(TASK STATEMENT):
A single number is required: how many lines in the entries hold the word "triangle".

(SOURCE INFORMATION):
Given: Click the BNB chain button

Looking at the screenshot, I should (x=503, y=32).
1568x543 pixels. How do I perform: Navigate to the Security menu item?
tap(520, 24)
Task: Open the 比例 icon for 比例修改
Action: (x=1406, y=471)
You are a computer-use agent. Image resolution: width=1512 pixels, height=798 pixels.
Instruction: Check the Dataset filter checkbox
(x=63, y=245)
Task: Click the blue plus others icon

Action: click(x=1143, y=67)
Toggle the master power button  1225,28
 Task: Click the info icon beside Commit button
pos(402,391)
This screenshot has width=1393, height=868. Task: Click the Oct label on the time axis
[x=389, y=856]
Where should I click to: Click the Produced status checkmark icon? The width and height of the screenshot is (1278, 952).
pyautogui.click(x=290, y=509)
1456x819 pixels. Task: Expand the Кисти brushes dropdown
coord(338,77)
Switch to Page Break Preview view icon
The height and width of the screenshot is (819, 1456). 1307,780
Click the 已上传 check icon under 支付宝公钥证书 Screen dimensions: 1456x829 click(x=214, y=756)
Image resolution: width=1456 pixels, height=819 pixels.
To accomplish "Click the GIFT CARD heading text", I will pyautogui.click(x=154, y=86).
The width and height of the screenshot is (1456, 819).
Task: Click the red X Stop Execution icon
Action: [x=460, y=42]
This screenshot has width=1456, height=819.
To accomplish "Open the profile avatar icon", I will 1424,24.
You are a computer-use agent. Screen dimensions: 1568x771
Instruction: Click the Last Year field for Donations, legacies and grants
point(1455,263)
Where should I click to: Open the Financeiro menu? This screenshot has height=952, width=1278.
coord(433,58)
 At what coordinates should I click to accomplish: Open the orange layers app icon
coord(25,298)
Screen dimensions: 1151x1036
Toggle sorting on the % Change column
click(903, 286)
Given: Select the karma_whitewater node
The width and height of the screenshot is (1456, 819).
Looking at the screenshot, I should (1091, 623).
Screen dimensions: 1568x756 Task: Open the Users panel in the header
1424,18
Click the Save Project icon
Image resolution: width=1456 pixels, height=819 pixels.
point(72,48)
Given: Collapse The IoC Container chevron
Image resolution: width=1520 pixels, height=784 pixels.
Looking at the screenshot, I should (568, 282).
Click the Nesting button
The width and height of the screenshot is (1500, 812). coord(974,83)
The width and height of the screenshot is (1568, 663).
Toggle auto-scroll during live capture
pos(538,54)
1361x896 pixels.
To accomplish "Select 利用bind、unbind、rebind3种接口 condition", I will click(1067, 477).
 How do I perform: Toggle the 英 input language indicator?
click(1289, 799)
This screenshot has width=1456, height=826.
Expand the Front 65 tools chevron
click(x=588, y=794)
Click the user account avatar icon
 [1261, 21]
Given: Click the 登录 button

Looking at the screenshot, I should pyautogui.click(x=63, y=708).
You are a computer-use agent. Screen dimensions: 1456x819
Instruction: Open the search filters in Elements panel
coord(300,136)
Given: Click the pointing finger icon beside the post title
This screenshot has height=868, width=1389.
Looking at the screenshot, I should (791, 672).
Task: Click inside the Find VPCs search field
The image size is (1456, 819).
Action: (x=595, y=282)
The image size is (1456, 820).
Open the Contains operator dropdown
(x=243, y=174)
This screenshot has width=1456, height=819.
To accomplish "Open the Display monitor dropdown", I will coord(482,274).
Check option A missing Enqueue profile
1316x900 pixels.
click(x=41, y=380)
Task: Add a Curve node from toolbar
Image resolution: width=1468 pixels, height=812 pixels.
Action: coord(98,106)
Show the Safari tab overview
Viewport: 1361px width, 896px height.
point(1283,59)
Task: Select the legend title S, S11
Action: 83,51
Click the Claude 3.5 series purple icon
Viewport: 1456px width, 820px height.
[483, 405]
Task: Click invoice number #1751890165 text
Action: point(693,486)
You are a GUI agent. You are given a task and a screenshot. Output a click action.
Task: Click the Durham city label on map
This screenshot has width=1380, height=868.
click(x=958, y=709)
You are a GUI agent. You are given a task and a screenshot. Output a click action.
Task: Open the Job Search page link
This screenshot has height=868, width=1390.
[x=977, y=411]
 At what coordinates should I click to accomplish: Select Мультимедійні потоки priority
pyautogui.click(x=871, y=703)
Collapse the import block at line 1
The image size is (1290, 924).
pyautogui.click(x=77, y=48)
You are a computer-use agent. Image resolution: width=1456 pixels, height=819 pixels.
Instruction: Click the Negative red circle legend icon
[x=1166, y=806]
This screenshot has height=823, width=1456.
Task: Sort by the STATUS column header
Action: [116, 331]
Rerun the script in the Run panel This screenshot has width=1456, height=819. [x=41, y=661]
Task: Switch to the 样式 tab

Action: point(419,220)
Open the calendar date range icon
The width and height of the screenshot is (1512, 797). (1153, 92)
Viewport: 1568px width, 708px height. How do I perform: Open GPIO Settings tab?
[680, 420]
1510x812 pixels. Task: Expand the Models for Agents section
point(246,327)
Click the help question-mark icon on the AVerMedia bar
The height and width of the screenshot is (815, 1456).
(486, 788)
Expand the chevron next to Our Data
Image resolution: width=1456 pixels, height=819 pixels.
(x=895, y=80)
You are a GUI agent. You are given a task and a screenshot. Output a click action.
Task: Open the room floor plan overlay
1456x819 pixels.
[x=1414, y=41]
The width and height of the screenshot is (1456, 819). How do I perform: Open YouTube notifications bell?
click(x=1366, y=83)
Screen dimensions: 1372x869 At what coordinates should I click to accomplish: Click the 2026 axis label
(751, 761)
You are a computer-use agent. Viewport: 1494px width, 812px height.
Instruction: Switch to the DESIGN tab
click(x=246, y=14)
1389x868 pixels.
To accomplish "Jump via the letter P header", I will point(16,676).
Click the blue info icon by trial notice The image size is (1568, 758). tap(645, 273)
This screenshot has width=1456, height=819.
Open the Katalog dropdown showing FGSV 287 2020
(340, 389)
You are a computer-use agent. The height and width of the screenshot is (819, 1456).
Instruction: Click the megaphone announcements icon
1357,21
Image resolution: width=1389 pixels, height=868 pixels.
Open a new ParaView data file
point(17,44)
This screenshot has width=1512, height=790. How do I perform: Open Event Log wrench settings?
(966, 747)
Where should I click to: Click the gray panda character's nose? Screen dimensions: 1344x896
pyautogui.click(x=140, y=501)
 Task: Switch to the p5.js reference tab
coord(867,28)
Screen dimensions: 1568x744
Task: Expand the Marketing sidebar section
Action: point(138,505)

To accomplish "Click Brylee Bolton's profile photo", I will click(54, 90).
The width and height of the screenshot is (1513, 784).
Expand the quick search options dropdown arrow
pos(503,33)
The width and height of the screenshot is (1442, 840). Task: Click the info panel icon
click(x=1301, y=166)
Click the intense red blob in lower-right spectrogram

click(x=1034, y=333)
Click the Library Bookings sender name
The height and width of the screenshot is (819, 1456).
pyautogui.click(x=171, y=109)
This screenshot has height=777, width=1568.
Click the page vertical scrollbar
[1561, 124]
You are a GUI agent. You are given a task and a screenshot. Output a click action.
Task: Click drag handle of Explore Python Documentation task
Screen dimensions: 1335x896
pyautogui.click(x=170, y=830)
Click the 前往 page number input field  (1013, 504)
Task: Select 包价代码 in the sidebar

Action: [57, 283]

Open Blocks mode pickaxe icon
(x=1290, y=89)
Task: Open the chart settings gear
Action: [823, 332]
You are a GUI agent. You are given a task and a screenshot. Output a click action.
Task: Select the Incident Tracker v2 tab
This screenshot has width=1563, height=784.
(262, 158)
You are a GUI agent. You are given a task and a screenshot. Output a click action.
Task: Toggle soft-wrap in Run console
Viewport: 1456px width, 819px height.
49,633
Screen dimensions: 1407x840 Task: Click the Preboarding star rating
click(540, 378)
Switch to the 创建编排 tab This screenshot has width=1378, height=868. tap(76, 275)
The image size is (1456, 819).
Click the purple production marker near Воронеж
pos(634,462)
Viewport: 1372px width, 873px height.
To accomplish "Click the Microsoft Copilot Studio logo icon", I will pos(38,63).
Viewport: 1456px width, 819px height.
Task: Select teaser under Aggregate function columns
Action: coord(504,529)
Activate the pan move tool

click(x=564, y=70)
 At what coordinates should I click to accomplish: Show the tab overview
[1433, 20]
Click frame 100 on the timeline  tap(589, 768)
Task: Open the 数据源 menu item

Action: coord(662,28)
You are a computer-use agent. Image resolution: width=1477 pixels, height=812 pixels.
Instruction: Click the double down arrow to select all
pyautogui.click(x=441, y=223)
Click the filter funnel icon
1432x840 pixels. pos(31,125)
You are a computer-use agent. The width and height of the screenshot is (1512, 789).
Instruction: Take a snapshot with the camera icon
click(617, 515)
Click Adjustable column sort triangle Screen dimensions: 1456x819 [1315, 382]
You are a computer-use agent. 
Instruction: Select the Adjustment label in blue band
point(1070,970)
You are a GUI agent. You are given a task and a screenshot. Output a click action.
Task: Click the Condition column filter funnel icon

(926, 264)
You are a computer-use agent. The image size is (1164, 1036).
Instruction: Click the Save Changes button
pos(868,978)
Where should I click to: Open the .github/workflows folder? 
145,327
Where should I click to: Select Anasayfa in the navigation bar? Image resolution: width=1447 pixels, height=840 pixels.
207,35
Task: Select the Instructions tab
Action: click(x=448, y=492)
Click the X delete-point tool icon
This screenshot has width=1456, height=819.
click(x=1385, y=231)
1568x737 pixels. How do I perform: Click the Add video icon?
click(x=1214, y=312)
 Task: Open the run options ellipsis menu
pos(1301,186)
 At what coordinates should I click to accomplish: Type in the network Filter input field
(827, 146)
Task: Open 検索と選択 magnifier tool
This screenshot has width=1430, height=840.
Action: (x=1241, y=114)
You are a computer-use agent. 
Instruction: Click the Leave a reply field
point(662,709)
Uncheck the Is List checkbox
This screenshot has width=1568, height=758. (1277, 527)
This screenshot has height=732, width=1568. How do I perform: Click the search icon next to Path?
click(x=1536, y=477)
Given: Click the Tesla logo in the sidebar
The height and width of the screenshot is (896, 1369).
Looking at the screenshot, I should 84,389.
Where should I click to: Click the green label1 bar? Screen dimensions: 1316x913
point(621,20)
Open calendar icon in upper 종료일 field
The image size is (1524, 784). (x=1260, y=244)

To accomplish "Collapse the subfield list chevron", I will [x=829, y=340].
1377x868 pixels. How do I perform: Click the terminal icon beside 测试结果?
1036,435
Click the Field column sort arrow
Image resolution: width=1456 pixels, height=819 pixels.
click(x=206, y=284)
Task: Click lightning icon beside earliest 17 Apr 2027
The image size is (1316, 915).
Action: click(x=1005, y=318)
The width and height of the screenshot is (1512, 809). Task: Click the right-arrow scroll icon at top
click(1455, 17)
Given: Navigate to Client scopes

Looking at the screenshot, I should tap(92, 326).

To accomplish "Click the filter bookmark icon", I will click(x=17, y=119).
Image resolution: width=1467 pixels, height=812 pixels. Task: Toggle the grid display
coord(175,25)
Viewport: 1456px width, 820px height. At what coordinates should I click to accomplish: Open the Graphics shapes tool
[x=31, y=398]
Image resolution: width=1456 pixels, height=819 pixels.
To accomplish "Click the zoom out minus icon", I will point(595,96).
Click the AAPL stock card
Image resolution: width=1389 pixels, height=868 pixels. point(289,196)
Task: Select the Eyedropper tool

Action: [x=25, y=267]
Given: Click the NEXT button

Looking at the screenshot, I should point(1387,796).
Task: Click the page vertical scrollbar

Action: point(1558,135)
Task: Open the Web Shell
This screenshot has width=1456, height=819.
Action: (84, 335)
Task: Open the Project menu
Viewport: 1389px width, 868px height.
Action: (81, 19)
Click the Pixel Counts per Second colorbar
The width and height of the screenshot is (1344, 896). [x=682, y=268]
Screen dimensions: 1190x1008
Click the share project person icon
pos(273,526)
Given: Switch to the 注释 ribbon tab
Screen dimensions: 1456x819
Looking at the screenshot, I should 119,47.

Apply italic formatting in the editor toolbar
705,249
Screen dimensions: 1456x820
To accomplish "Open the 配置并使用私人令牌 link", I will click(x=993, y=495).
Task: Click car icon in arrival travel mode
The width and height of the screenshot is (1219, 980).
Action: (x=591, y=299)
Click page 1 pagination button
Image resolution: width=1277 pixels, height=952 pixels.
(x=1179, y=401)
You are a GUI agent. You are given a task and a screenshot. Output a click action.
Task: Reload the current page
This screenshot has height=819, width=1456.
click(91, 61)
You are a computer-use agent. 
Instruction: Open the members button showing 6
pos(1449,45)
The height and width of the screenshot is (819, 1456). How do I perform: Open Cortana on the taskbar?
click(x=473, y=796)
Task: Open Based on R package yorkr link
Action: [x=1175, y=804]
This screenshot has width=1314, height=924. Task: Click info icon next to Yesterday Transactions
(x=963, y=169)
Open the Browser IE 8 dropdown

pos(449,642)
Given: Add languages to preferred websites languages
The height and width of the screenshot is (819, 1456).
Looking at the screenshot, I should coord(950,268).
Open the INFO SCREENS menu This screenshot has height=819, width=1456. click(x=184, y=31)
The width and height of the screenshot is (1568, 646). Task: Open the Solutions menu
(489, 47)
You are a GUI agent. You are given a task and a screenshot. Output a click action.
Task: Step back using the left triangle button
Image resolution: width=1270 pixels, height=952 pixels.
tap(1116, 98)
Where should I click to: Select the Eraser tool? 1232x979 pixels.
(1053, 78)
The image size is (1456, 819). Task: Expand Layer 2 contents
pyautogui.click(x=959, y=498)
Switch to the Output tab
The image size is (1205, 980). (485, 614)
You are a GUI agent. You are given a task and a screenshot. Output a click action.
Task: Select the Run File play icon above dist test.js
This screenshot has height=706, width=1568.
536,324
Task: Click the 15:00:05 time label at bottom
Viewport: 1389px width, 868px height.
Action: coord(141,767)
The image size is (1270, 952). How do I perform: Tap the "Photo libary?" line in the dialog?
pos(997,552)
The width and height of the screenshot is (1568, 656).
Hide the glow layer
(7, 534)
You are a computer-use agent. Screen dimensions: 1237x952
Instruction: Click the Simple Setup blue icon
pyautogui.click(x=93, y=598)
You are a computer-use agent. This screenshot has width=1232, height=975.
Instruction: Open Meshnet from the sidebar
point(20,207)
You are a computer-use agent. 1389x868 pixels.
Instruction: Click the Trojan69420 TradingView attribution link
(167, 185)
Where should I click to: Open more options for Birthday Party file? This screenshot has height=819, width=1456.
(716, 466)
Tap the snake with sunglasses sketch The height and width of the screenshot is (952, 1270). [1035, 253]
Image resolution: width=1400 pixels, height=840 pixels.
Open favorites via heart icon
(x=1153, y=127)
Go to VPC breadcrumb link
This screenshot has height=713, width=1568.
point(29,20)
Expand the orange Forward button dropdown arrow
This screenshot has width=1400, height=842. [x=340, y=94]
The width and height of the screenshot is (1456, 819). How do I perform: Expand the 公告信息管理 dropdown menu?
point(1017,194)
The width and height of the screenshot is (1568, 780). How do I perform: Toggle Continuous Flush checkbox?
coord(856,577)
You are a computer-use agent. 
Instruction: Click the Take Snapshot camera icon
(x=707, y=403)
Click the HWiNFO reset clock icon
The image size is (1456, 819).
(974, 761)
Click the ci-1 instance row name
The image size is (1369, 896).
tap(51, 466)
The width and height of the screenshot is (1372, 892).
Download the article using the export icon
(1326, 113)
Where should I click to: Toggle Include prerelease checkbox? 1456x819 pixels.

(EXERCISE OUTPUT):
2